Anne sayende manevi olarak çok zorlandım zorlanıyorum zorluyorsun beni.
Çok canımı sıktın, sıkıyorsun. Geçmişini yaşadıklarını bilmiyorum ama geleceğimi zora soktun...
Hiç bir zaman anlamadın beni hiç bir zaman.. Özgüvensiz yetiştim sayende.. Kendim çabalıyorum inancımın da yardımıyla.. Bu da böyle olması gerekmiş ama zorlanıyorum işte..
"Biriktirdiklerim" bir gün hayatta kötü bir şey yapmama sebep olmaz umarım.
Şimdi konuya gelirsek anne; tuzlu çekirdek yemiyorum malum, genelde de öyle alıyorsun pazara çıktığında, dün gördüm ki son aldığın tuzluymuş adam yanlış koymuş farkındayım biliyorum aklım eriyor, çünkü hep aldığın bellidir aynı yerden çoğu zaman. Bunu söyledim tuzluymuş diye(heralde baktım yedim de söylüyorum), yoo dıştan bakınca hiç öyle görünmüyor değildir diyorsun bir güzel yalancı muamelesi görüyorum, yalan mı söylüyorum diyorum ne bileyim ben diyorsun(böyle saçma sapan bir konuda niye yalan söyleyeceğimi de çözemedim ya neyse(not:övgü olsun diye söylemiyorum ama belki çevresinde en az yalan söyleyen buna çabalayan özellikle ve özellikle bu kadar küçük yalanlardan nefret eden iğrenen söyleyenden soğuyan biriyken bu muameleyi yapıyor bana)) ben de açtım döktüm elime aldım yedim, yani gördüm tattım, bir kısmı öyledir diyorsun, bana gerizekalı hissi yaratıyorsun bildiğin, aç ye bak diyorum, döküyorsun masaya ve bir yandan da hala aynı laflar... Bu hayatımda yaşadıklarımdan sadece 1 tanesi.

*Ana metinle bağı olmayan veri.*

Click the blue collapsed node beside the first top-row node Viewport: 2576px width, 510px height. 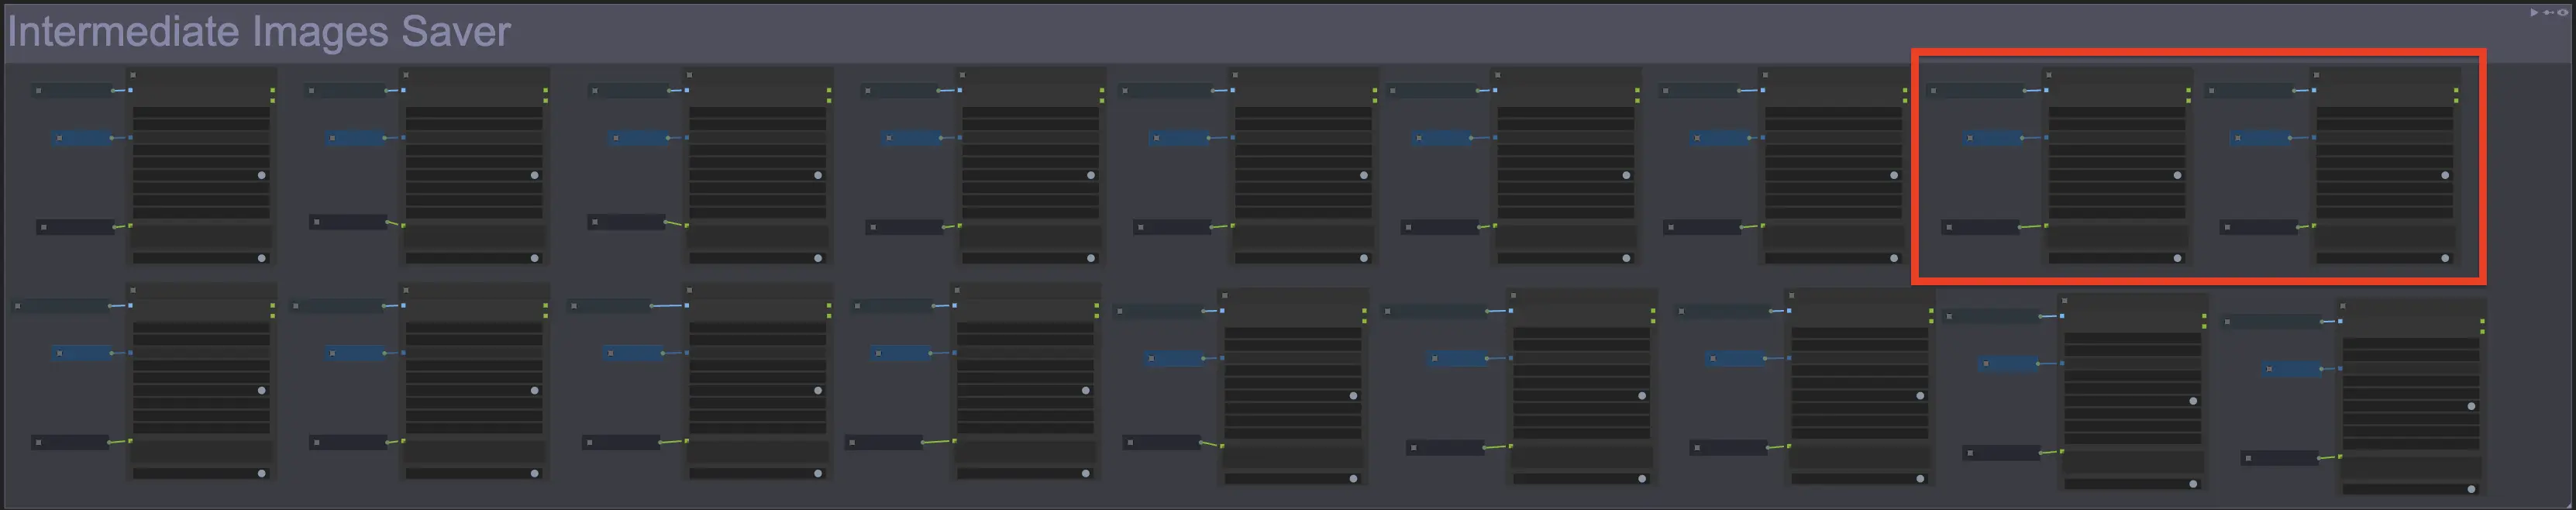(x=83, y=138)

Ben haksızlığa sözlerimin yalanlanmasına dayanamazken sen kendine dokunan en ufak bir meselede kendine düşmanca davranılmış suçlanmış hissiyle karşı tarafı psikolojik olarak yenmeye ezmeye odaklandığın için hep böyle saçma sapan şeylerde bozuşuyoruz.
Psikologa ihtiyacım var kesinlikle, dökülmem lazım...
Bir ömrüm böyle şeylerle geçti, geri kalan kısmı da nasip olursa "eş" diyeceğim kişiyle geçecek, lütfen tersi olsun, iyileştirici etkisi olsun artık...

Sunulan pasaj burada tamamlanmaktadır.